We’ve been getting queries from employers about any major legislative changes they need to be aware of, and when these changes are meant to take effect.
1 April 2021 saw an increase in the minimum wage to $20.00, but other changes have trickled through and there are more to come.
- The Privacy Act 2020 became law on 1 December 2020. The new Act places more responsibility on agencies (including employers) with respect to the collection, storage and provision of personal information. Failure to abide by the new law can result in compliance notices and hefty penalties. We recommend a thorough review of your business’ privacy policies (if you have not done so already), and policies and procedures relating to recruitment, the use of CCTV cameras and drug testing.
- The Holidays (Bereavement Leave for Miscarriage) Amendment Bill received royal assent on 30 March 2021. This means that, where there has been an unplanned end of pregnancy by miscarriage or still-birth, bereavement leave of up to 3 days is now available for the mother and her partner.
- The Holidays (Increasing Sick Leave) Amendment Bill received royal assent on 24 May 2021, increasing the minimum sick leave entitlement from 5 days to 10 days per annum. The position with unused sick leave remains the same: it can be carried over up to a maximum entitlement of 20 days. The changes will become effective two months after royal assent, being 24 July 2021, meaning that new employees employed after this date will receive 10 days of sick leave after 6 months of continuous employment, and current employees will receive 10 days upon reaching their sick leave entitlement anniversary.

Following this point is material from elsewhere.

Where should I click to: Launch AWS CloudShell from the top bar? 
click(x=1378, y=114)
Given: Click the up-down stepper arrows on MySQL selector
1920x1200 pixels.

- A date for Matariki has been set down for 24 June 2022. However, this change has yet to actually pass into law. We expect legislation to be introduced in the latter half of this year. Again, keep your eyes peeled.
- The Holidays Act Review Taskforce has recently completed its review of the Holidays Act 2003, and has recommended several amendments, which the Government has preliminary accepted. However, don’t expect to see a Bill for these changes until early 2022, where, upon release, it will have to go through the standard Parliamentary process of select committee and readings before receiving royal assent. You can read more about the suggested changes here.
Normally, we wouldn’t advise employers to scramble in preparation for legislation that is still passing through Parliament and the select committee process. However, with a Labour majority government, it is not a question of if, but when. We therefore recommend turning your mind to the changes now to give yourself ample time to prepare.